This is one of those meta-programming questions that may or may not belong on SO, but here goes...
Have any other programmers out there noticed that their ability to communicate with people (technical or otherwise) almost disappears during and after a period of intense programming?
I normally think of myself as a relatively good communicator. However, last night after staying late to work on some relatively challenging programming tasks, I found even ordering a takeaway meal was very difficult: my words got tied up before they left my mouth. This is not the first time this has happened ...
Has anyone else experienced this phenomenon? Is there a name for it?
Yes, it's called fatigue.
This happens to me, to some extent, basically every workday. My girlfriend knows that when I'm in "robot mode" I'll be much less responsive to her subtle body-language cues and take longer to make spoken responses.
Some of it is just intense concentration, and fatigue caused by it, I'm sure; but it also makes sense to me that wrapping one's brain around languages that are shaped around the needs and limitations of machines makes one less adept, at least temporarily, at those languages shaped around the needs and limitations of people.
Although fatigue is definitely a component, I've experienced this phenomenon after any task that requires intense concentration and does not involve communication with another person. It's intensified if the task is repetitious or taxes short-term memory, such as remembering intermediate results while following several paths of logic. Non-programming examples include solving math problems; comparing intricate, competing strategies; and organizing a year's worth of paper receipts by date, account, and category.
My guess is that these tasks encourage "internal" communication, which doesn't necessarily require to you express your thoughts as words, and certainly not in organized sentences. It's more efficient for your brain to take "shortcuts" that wouldn't be possible if you had to describe your thoughts to another person in a logical, orderly fashion. And as you become engrossed in the task you become focused exclusively on it, losing awareness of time, environmental and physical conditions, and the "chatter" that normally occurs in your head when you're aware of your "self." I imagine something similar happens to athletes when they hit their "stride," though I'm woefully at a loss to know from experience. :-)

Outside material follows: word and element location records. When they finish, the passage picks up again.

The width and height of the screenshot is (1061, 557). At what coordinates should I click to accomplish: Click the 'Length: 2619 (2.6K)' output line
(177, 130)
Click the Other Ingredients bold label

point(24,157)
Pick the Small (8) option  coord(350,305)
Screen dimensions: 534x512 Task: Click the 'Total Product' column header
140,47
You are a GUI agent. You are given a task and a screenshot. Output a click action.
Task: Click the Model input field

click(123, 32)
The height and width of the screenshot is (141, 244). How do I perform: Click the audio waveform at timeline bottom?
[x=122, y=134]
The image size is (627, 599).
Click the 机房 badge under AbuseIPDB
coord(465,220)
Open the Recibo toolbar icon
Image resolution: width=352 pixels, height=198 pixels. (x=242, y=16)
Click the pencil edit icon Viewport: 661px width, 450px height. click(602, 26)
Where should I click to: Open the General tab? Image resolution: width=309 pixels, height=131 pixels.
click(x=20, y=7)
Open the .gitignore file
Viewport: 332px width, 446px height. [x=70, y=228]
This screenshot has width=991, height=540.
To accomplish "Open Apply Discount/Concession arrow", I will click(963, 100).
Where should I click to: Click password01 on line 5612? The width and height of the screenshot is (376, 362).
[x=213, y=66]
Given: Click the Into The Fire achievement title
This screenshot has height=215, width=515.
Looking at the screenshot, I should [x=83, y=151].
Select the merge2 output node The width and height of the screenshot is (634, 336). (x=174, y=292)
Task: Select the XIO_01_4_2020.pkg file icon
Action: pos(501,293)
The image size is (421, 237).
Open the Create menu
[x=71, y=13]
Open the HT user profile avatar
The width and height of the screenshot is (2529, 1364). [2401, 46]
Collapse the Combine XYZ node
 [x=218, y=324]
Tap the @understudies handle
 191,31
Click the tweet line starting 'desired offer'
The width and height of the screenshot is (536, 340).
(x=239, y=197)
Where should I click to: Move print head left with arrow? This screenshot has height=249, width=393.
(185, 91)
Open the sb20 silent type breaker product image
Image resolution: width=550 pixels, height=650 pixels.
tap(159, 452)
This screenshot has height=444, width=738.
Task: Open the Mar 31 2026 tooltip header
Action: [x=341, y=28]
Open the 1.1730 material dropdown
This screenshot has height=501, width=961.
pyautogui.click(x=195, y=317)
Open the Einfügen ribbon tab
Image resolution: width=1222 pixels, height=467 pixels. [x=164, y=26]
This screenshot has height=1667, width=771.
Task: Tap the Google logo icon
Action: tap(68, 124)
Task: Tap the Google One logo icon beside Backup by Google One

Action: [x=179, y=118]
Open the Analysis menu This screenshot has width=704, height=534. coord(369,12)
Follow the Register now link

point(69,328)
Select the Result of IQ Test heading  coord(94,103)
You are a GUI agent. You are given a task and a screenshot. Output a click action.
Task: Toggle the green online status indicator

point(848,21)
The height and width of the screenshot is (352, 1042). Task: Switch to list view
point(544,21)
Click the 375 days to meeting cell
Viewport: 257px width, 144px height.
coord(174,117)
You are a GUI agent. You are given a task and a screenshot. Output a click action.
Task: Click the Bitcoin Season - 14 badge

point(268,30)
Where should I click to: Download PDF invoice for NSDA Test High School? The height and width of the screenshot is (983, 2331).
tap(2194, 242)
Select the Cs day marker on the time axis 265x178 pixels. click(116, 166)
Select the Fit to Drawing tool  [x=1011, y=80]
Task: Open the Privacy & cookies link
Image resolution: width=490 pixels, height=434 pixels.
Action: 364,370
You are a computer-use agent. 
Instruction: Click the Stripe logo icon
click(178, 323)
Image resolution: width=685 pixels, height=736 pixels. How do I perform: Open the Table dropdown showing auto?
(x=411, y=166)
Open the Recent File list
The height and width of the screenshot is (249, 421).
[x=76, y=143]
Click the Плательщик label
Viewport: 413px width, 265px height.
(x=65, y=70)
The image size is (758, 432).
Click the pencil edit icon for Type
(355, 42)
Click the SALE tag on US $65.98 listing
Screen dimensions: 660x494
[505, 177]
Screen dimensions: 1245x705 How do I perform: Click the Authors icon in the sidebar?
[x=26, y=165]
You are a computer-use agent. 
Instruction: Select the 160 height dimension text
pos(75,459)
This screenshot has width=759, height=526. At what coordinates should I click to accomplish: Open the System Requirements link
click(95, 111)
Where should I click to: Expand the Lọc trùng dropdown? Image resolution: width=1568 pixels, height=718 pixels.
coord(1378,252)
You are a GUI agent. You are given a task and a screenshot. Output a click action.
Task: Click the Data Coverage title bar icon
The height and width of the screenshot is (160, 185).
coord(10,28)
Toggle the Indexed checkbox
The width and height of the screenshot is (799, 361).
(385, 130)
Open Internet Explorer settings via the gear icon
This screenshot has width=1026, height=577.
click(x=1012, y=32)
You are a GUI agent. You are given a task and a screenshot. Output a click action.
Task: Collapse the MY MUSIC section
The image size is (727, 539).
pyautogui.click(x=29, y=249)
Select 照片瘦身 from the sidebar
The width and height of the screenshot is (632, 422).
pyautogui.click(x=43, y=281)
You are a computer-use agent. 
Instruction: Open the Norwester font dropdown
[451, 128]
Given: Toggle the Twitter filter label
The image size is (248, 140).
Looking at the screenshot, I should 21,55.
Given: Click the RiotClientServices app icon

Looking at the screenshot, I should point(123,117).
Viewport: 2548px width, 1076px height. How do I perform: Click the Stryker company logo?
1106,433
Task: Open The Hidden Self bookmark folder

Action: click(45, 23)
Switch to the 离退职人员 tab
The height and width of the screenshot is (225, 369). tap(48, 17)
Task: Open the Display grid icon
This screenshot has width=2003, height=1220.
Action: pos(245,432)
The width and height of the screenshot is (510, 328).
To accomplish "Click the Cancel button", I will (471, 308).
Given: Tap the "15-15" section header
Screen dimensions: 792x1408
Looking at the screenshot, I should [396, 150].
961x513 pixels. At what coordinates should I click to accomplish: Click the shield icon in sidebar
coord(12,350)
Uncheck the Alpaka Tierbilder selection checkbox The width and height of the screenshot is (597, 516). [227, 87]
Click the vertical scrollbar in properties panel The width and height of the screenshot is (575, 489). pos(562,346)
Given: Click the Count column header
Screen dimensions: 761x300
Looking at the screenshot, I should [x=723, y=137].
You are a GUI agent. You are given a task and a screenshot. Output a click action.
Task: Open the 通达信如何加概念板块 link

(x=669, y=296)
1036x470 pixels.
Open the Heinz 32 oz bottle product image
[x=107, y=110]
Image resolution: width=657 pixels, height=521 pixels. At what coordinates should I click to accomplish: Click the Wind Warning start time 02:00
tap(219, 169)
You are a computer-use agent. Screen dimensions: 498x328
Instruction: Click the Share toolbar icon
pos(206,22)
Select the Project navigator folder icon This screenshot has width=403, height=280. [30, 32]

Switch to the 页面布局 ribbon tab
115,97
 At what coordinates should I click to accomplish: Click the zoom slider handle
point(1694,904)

For me this is a very comfortable state, as I enjoy focusing on a problem and navigating to the solution. If I'm forced back to "reality" without a few minutes of transition, it's like waking from a vivid dream, and I don't communicate at my best until the normal, social, thought processes resume.
This also happens, though to a far lesser degree, when my wife and I explain things to each other: we each tend to assume a lot of background and understanding on the other's part, and we therefore omit a lot of details and "incidentals" that we'd include if we were talking to anyone else. When we're "in tune" with each other it's easy, efficient, and creates tremendous synergy; when we assume too much understanding it can be terribly frustrating and leave each of us wondering how the other could possibly be so dense. :-)
I've noticed that extended periods of deep concentration on programming problems have sometimes caused me to struggle with both verbal and written communication. It becomes noticeable when I first start struggling to find recall words and phrases that normally come easily to me.
my theory: all of my short-term memory is tied up in nonverbal concepts; saying something requires me to perform a very expensive context-switch (or 'paging' operation, if you will)
staring and grunting is about all i can manage sometimes
When my communication skills drop, I find that it's generally in tandem with my programming skills also falling, generally (as others have noted) due to fatigue.
But when I've been programming intensely I find that my general level of communication skills is honed -- I speak, listen and argue with more intensity, certainly about the general space I'm working in but even about other things. It's like thinking hard about one problem puts me in the mode of thinking hard about everything.
I've even found that the best way to write technical documents -- which I generally dislike doing -- is by doing some interesting coding, even if it's prototyping or experimental or otherwise throw-away, to put me in the right mode and just get my brain working.
I'd think there are a few questions to ask here:
1) Did you order verbally, on-line or through handwritten notes? If you did the first one then it may be that your mind can have trouble switching gears which can be understandable if you really got into a zone where your reflexes were optimized for typing this and that rather than explaining how to order a pizza, for example.
2) Did you really take a break before getting the meal or was it part of a quick, "Ok I'm going to go and get this, this and this done now and then I'll be back to finish this off," mentality? I've done the latter many times and usually it is just a sign that my mind is focused on that programming task rather than the other things around me.
3) How alert were you when you did order? Fatigue is certainly another possible factor, combined with being up at an irregular hour.
4) How long did you spend programming before going out? If it was more than a few hours, e.g. 3, then I could see it if you tend to optimize what you are doing at any moment, e.g. when you are programming, do you try to optimize where the mouse, keyboard and monitor all are?
Those would be a few areas I'd look into. Maybe you just have an intense adaptibility you are just learning you have. :)
Language skills are usually situated in the left hemisphere of the brain.
The feeling I get when I'm "in the zone" is similar to the right-brained feelings I get when I draw.
I conclude that programming is more of a right-brained activity for me.
Betty Edwards's "Drawing On The Right Side Of The Brain" is a terrific book about the brain and drawing. That's where I learned how to make that switch.